PROBLEM DETAILS:
What does the piece on uncanny comedy below say?
1. Where do you look to see whether the movie is supposed to be filed under comedy?
2. Which dark satires does it name as possibly using the devices of an uncanny comedy on purpose?
3. What is the name of the film-within-the-film whose promotional website was pulled?
====== DOCUMENT SECTION ======
You’ve experienced it before. The acting is broad and exaggerated. The situations are absurd, and keep getting more and more ridiculous. There’s a comedian in the lead role, so you look at the back of the DVD case to see whether the movie’s supposed to be filed under comedy. You start looking for things that are supposed to be jokes or gags, but they’re not there.
You’ve entered the world of the uncanny comedy. While some dark satires — Brazil, Southland Tales, anything authored by Bret Easton Ellis — may deliberately use the devices of an uncanny comedy for unsettling effect, and to lampoon social constructs and vices, other films fall into this universe unintentionally. Films like Gung Ho. Hudson Hawk. An Alan Smithee Film: Burn Hollywood Burn. And, perhaps, Tropic Thunder.
Even before its release, Tropic Thunder’s trailer has triggered a number of the annoyed or disturbed reactions people typically have to uncanny comedies. Confused brows have risen as crowds witnessed the curious, “is-this-offensive-or-not?” sight of Robert Downey Jr. playing an actor playing his role in blackface. A promotional website for a film-within-the-film, Simple Jack, in which Ben Stiller plays an actor playing a mentally disabled man, was pulled when disability-rights groups caught wind. Tabloids have been crushed under the legal muscle of Tom Cruise after they published less than flattering photos of him in a fat-suit and bald-wig preparing for his (uncredited) role in the film.
====== PROVIDED DATA ======
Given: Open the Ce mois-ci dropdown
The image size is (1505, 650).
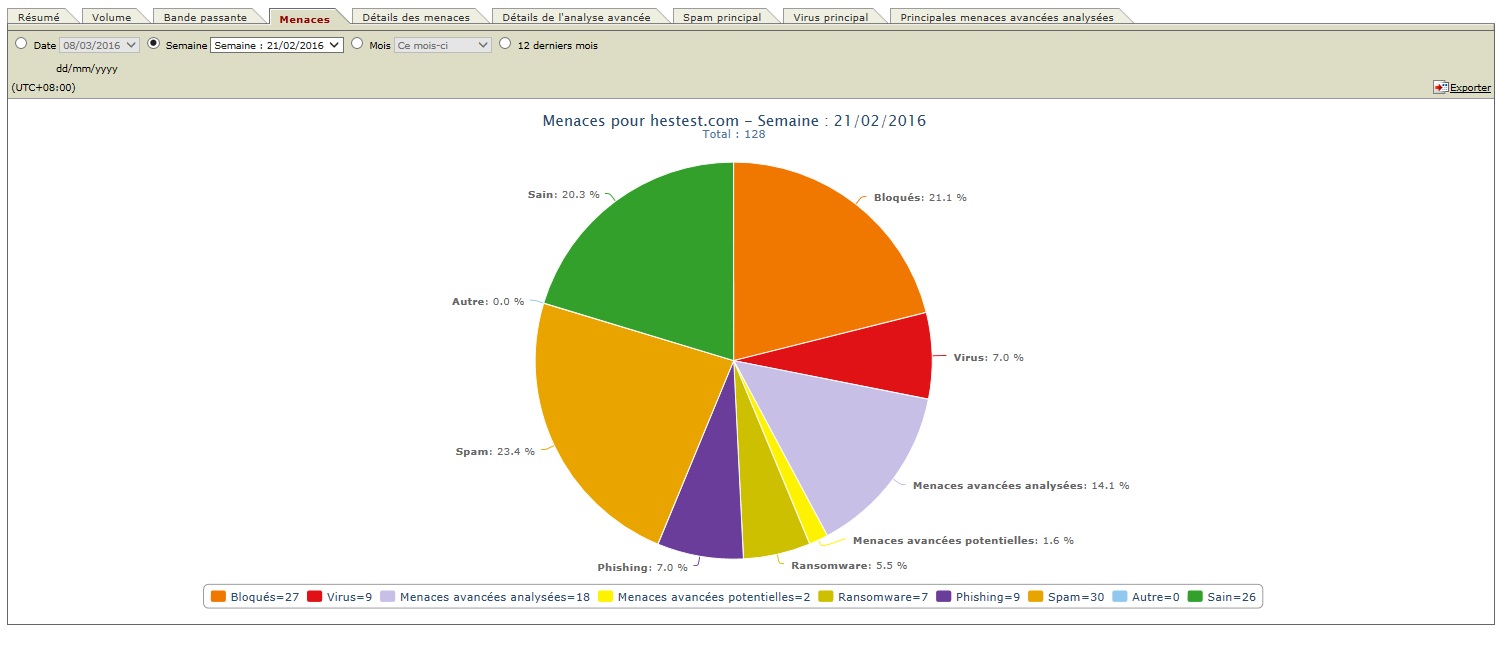Looking at the screenshot, I should (x=443, y=45).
======
RESPONSE:
1. The back of the DVD case.
2. Brazil, Southland Tales, and anything authored by Bret Easton Ellis.
3. Simple Jack.